Only the final stretch of the data is wanted: reproduce the line containing "Given: Click the Select" and each line after it, exactly.

Provided data
^^^^^^^^^^^^^^^^
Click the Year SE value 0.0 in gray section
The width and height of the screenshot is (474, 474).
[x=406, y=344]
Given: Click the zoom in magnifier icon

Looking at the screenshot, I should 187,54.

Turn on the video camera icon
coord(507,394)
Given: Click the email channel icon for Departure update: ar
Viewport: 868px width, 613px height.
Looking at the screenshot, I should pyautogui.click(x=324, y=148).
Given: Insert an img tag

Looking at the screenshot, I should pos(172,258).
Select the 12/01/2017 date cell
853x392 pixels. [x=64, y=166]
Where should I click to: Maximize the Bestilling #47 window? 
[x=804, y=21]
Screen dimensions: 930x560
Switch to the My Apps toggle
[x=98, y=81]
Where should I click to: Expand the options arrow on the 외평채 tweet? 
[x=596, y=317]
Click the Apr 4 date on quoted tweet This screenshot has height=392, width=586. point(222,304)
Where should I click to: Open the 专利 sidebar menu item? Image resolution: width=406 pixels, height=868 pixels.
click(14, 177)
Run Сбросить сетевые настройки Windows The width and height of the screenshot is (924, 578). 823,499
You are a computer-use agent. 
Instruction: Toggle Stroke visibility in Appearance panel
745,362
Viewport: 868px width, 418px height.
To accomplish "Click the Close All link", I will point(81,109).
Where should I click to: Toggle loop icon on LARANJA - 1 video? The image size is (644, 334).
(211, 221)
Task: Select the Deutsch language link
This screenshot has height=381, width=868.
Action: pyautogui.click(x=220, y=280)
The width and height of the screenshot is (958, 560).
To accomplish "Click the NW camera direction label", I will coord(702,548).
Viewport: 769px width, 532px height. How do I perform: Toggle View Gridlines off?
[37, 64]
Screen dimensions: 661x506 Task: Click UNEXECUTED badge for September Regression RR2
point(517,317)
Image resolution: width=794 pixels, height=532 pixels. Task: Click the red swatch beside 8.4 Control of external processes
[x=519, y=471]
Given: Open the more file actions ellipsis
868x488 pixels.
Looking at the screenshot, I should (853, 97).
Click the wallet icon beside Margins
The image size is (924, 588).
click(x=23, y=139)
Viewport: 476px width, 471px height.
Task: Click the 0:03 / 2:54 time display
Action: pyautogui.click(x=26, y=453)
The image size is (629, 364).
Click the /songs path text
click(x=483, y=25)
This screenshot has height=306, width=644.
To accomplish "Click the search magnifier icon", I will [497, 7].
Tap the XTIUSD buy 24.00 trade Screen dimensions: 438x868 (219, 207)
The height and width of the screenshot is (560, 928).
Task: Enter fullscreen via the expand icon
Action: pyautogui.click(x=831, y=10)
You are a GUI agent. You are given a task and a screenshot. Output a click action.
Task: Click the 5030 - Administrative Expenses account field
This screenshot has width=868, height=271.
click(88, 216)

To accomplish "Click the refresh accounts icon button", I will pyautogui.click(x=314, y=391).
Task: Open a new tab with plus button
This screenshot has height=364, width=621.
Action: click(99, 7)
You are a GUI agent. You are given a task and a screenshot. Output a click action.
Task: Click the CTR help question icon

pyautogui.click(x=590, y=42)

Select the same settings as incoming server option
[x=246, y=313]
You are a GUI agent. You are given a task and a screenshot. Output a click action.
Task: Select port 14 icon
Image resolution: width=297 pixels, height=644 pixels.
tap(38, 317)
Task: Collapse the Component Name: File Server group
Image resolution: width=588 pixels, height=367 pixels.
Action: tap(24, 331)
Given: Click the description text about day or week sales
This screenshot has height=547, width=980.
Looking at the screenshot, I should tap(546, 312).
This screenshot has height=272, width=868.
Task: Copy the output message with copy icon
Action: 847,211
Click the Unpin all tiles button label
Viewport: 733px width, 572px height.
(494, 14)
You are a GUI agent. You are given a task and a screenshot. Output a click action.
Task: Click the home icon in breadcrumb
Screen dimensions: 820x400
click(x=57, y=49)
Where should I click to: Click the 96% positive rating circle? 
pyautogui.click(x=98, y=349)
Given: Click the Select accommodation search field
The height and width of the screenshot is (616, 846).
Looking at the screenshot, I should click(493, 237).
^^^^^^^^^^^^^^^^
Reply to the exercise
Given: Click the Select accommodation search field
The height and width of the screenshot is (616, 846).
Looking at the screenshot, I should click(493, 237).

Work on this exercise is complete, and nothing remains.